------ TEXTE DE LA PAGE
RussEurope
Désigner l’ennemi
Jacques Sapir
© Jacques
Sapir
Dimanche 19 juin 2016
Les tragiques attentats d‘Orlando et
de Magnanville relancent le débat sur
« l’islamisme ». Au-delà de la haine
contre des homosexuels ou des policiers,
s’exprime une certaine idéologie. Il
faut l’identifier clairement si l’on
veut pouvoir la combattre. Mais
identifier veut dire aussi préciser.
Rien n’est pire qu’une mauvaise
définition qui soit désigne un faux
ennemi soit permette à cet ennemi de
s’étendre. Car, la définition de
l’ennemi n’a pas seulement comme
fonction de le désigner mais aussi de
l’isoler et le cas échéant, de « porter
la discorde » en son sein. Ce qui pose
la question du terme « islamiste », qui
est d’un usage courant mais qui s’avère
en réalité profondément inadapté.
Les bases
occidentales du terrorisme
Les dérives que l’on constate dans
une (petite) fraction de la jeunesse
sont attribuables, bien sûr, à une
certaine idéologie qui prône une lecture
littérale du Coran (ce que l’on appelle
le salafisme). L’absence d’exégèse et
d’interprétation qui caractérise cette
lecture se traduit par une montée en
puissance de discours très violent tout
en rendant en apparence possible une
« fidélité » imaginaire au texte par
l’intermédiaire de rites. Elle
s’accompagne de la confusion des temps
(le temps de l’écrit et le temps du
réel). Mais elles sont tout aussi
largement construites sur la confusion
des deux sphères, la sphère publique et
la sphère privée. Et cette confusion se
voit particulièrement bien quand il
s’agit de crimes commis par des jeunes
Occidentaux qui basculent dans cette
idéologie. Les enfants d’immigrés de
deuxième ou troisième génération, dont
les parents sont venus d’Algérie ou du
Maroc, ont en réalité un type de
comportement occidental. Ils sont très
profondément contaminé, et ce à leur
insu et même s’ils le dénoncent, par
l’idéologie de l’individualisme absolu
ou individualisme marchand. Cette
idéologie se refuse à toute médiation.
------------
§ **EXERCICES À RÉALISER**
a: Résumez en quelques phrases le paragraphe du texte de la page qui commence par « Les tragiques attentats d'Orlando », en conservant ses idées principales.
b: Recopiez à l'identique le passage du texte de la page situé entre « Rien n’est pire » et « réalité profondément inadapté. », ces deux bornes comprises.
Les lignes qui suivent n'interviennent dans aucun exercice.
------ DONNÉES FOURNIES
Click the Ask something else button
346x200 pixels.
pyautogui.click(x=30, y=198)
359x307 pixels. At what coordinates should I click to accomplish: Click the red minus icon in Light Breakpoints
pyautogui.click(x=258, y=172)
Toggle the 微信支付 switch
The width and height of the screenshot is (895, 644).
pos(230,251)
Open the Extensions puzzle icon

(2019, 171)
------------
§ **RÉPONSES PAR EXERCICE**
a: Les attentats d'Orlando et de Magnanville relancent le débat sur « l'islamisme ». Au-delà de la haine envers des homosexuels ou des policiers s'exprime une idéologie qu'il faut identifier clairement et définir avec précision pour pouvoir la combattre. Une mauvaise définition désigne un faux ennemi ou permet à l'ennemi de s'étendre, car définir l'ennemi sert aussi à l'isoler et, le cas échéant, à semer la discorde en son sein. D'où la question du terme « islamiste », courant mais en réalité profondément inadapté.

b:
Rien n’est pire qu’une mauvaise
définition qui soit désigne un faux
ennemi soit permette à cet ennemi de
s’étendre. Car, la définition de
l’ennemi n’a pas seulement comme
fonction de le désigner mais aussi de
l’isoler et le cas échéant, de « porter
la discorde » en son sein. Ce qui pose
la question du terme « islamiste », qui
est d’un usage courant mais qui s’avère
en réalité profondément inadapté.